March 31, 2007 | frankhaddad

Blends can be better than the individual varietal. Merlot adding a little softness to Cab Sav in Bordeuax blends. Blends can also help the wine maker correct bad vintage years. The Italians have been do this for years in the Vento with Amarone. Some of their best wines are blends.

April 3, 2007 | Mark Holm

I disagree. There is no doubt one can make wonderful wines with blends. However, it takes more skill to produce the best in a single varietal wine and the area the grapes are grown in have a big effect on the wine. A single varietal wine is more likely to show the terroir.
Califorina's best wines have been single varietals - it works for Burgundy.
I prefer 100% Cali Cab over
Bordeaux any day of the week.

April 6, 2007 | brendan

An Italian wine expert told me that this is the natural progression of wine. That in 300 years, Californian wines will be known as the "place" and not the varietal.

April 12, 2007 | Michelle Lentz

I enjoy blends, and in particular, I enjoy a good Meritage. However, I hate it when a distributor or retailer makes a comment along the lines of "American palates just like blends." They usually say it disdainfully, as if enjoying a nice blend shows what poor palates we have. That just annoys me to no end and it's something I heard several times over at tastings in March, when there were several Meritages out on the table locally. I don't want to be embarassed that I intend to walk out of the store with the blend they had on the table in the first place.

July 3, 2010 | NapaRightBanker

Three years later, the debate continues! I'm with BRENDAN--in 300 years California winegrowers will be focused on place--as many are now--and the consumer will have caught up. Because it's JUST NOT THAT HARD to remember: hot places good for Zinfandel, upvalley Napa good for Big Bad Napa Cab, hillsides good for all Bordeaux varietals, cool-climate great for cab franc/merlot, and cold extreme coastal great for pinot/chardonnay.

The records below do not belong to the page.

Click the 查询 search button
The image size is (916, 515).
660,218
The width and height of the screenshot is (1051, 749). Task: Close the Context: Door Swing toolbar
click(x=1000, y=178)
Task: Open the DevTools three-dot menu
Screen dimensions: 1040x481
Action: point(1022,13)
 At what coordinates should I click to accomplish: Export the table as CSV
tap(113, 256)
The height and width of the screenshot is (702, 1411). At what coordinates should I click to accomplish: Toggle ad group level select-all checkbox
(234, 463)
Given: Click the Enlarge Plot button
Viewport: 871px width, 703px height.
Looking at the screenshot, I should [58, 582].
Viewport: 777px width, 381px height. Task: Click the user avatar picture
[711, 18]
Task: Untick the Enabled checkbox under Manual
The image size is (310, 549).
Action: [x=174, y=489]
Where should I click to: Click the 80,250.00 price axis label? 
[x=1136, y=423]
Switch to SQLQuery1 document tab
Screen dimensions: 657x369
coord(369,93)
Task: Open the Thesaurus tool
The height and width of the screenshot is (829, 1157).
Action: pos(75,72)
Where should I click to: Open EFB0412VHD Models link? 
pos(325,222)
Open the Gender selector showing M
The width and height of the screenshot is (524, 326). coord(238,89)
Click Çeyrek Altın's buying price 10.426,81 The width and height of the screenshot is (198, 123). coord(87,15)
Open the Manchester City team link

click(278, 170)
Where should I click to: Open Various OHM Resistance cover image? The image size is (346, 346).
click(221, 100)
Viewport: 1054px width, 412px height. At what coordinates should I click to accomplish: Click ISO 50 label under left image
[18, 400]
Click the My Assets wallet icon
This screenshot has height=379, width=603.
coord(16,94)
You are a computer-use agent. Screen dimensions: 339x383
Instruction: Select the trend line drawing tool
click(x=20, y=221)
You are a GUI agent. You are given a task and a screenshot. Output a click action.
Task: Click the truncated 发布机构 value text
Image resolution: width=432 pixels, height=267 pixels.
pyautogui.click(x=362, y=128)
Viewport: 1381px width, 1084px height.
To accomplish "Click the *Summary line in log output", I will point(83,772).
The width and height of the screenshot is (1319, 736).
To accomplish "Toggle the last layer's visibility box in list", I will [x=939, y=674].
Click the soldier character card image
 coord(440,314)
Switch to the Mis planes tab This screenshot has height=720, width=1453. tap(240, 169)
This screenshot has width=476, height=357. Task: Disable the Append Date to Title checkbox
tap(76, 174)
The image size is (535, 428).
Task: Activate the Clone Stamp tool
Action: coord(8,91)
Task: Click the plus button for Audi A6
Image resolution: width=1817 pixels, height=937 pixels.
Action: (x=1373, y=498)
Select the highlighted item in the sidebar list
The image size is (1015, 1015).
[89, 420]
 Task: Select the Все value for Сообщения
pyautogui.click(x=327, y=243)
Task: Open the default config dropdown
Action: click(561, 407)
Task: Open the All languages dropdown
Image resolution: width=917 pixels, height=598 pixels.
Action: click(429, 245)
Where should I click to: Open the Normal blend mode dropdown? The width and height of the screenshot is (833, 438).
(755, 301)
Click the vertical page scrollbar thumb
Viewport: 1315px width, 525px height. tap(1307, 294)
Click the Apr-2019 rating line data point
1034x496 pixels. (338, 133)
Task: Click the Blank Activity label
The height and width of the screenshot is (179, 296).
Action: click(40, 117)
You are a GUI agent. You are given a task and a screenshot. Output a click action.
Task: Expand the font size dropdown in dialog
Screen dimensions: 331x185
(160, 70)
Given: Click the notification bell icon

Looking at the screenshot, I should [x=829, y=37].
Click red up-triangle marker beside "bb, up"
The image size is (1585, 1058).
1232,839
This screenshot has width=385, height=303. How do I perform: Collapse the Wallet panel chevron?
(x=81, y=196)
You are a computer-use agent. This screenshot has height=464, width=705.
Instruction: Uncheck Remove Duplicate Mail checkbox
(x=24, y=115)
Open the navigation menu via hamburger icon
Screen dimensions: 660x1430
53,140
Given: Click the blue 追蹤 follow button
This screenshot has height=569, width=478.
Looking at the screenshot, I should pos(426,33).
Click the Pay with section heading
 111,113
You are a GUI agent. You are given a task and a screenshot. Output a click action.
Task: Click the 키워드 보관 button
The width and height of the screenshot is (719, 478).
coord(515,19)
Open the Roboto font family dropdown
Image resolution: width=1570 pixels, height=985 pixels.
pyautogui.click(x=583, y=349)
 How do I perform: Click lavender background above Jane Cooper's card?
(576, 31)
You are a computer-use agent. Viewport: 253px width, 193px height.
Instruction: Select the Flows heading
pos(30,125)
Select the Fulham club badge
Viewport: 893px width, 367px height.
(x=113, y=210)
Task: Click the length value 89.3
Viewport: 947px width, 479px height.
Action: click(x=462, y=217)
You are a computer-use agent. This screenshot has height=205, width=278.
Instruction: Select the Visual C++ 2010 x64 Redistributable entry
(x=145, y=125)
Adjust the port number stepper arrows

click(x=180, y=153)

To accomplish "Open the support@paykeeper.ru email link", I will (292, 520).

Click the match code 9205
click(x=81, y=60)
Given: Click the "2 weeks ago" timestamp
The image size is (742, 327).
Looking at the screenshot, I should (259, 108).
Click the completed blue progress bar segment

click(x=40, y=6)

I'm in cool-climate Napa Valley hillsides doing a right-bank blend (as in St.Emilion, Bordeaux's "right bank') because the grapes thrive here and the blend is gorgeous, especially with dinner. As a culinary-school-trained palate, that's what I'm into.

But even today, three years after this article, I get hassle from the trade "You're in Napa Valley, you need to be selling Cabernet Sauvignon, THAT's what the market wants. There's no CATEGORY for your wine."

OK, I have to say, then I'll sell directly to consumers, cuz I think they're smarter than you do.